Algorithmic Accountability and Bias
Algorithmic accountability refers to the principle that developers and deployers of automated decision systems must be answerable for outcomes those systems produce. Bias enters AI systems primarily through unrepresentative training data, miscalibrated objective functions, or deployment contexts that differ from training conditions.
- High-stakes domains for algorithmic bias include credit scoring, facial recognition, judicial risk assessment, and healthcare diagnostics.
- Explainability (XAI) tools attempt to make model decisions interpretable to non-specialists, but technical complexity often limits genuine transparency.
- The EU AI Act (in force from 2024) creates a risk-based classification for AI systems with the strictest rules for "high-risk" applications — a template other jurisdictions are studying.
Connection to this news: Calls for "humanity at the centre" of AI translate in policy terms into mandatory explainability requirements and human-in-the-loop override mechanisms for high-risk decisions.
Emerging Technology Regulation: Principles vs. Prescriptive Rules
Regulators globally debate whether AI should be governed by principle-based frameworks (outcomes-focused, technology-neutral) or prescriptive rules (specific requirements tied to particular techniques).
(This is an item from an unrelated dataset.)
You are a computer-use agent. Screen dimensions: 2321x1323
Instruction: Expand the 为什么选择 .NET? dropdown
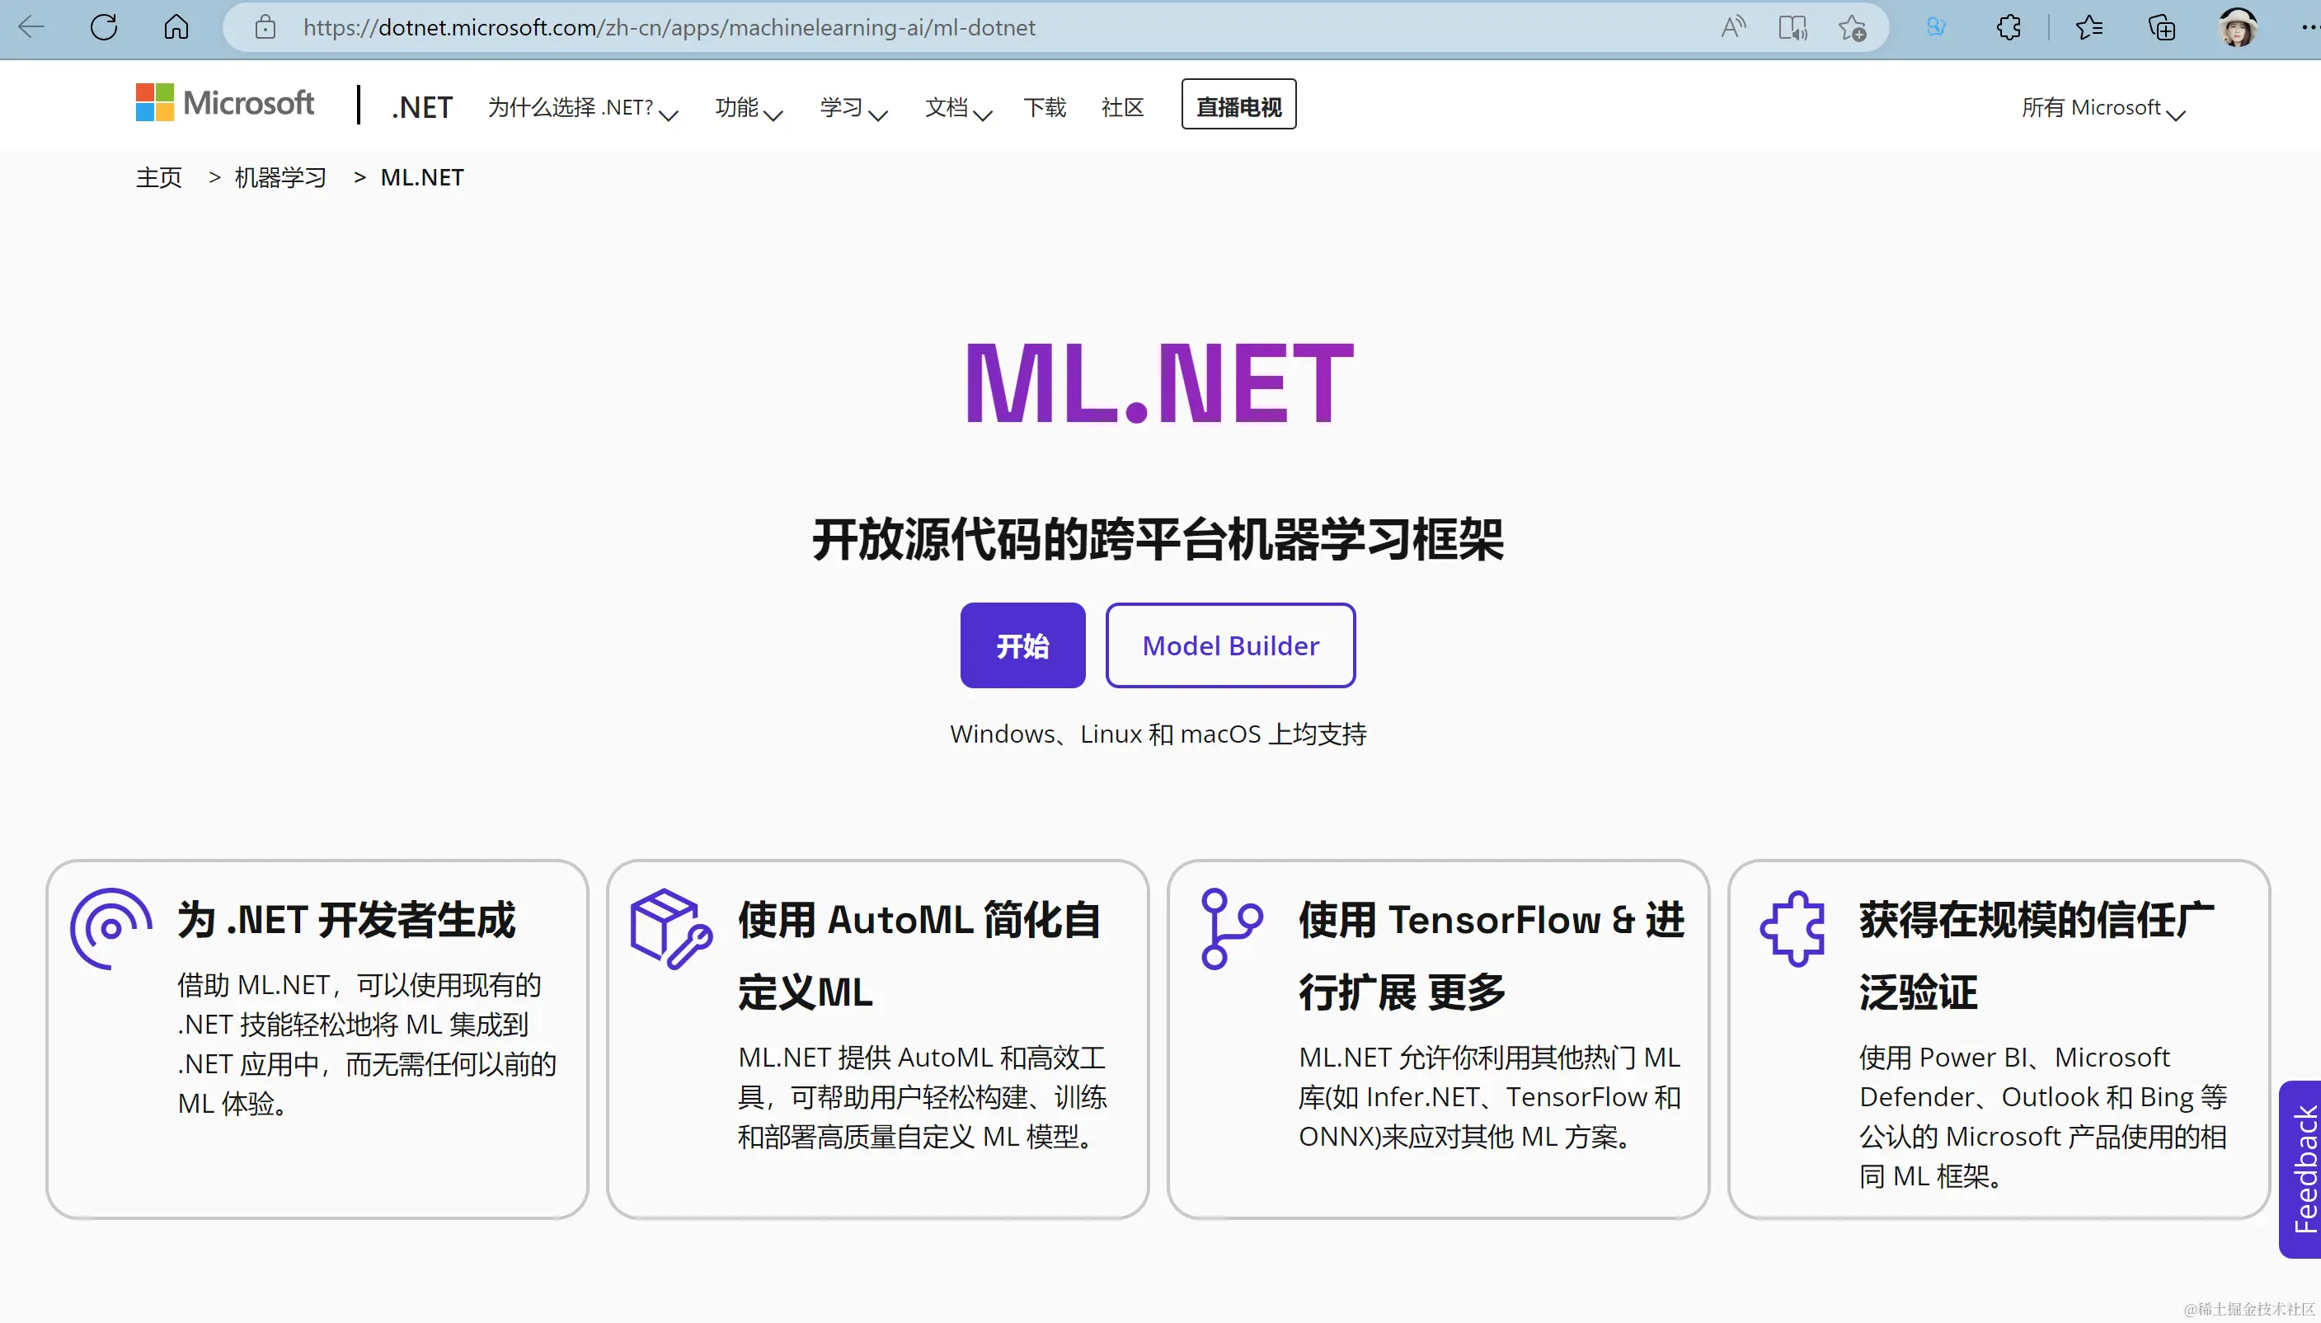583,108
Principle-based regimes offer flexibility but risk inconsistent enforcement; prescriptive rules provide certainty but may quickly become outdated as technology evolves.
- The EU AI Act adopts a risk-based prescriptive approach.
- The UK has pursued a principle-based, sector-led model.
- The US issued an Executive Order on AI (October 2023) requiring safety evaluations for frontier AI models.
- India has so far avoided mandatory AI-specific legislation, relying on the DPDP Act and sector regulators (RBI, SEBI, IRDAI) to address AI risks within their domains.
Connection to this news: The 29% compliance rate with the UNESCO Recommendation underscores that voluntary principles alone are insufficient — the debate is shifting toward binding, enforceable AI governance standards.
Key Facts & Data
- UNESCO Recommendation on AI Ethics was adopted unanimously by all 193 Member States in 2021.
- Only 29% of the 113 Member States surveyed in March 2026 had enacted dedicated AI legislation aligned with the Recommendation.
- India's IndiaAI Mission has a five-year budget of ₹10,371.92 crore (approximately USD 1.2 billion), launched March 2024.
- The IndiaAI Mission's compute pillar has made 38,000+ GPUs available as of 2025.
- The DPDP Act 2023 classifies AI developers as Data Fiduciaries with statutory data protection obligations.
- The EU AI Act — the world's first binding AI regulation — entered into force in 2024 and is being studied as a regulatory template globally.
- A UNESCO High-Level Expert Forum on AI Ethics is planned for June 2026 to issue guidance for the next implementation cycle.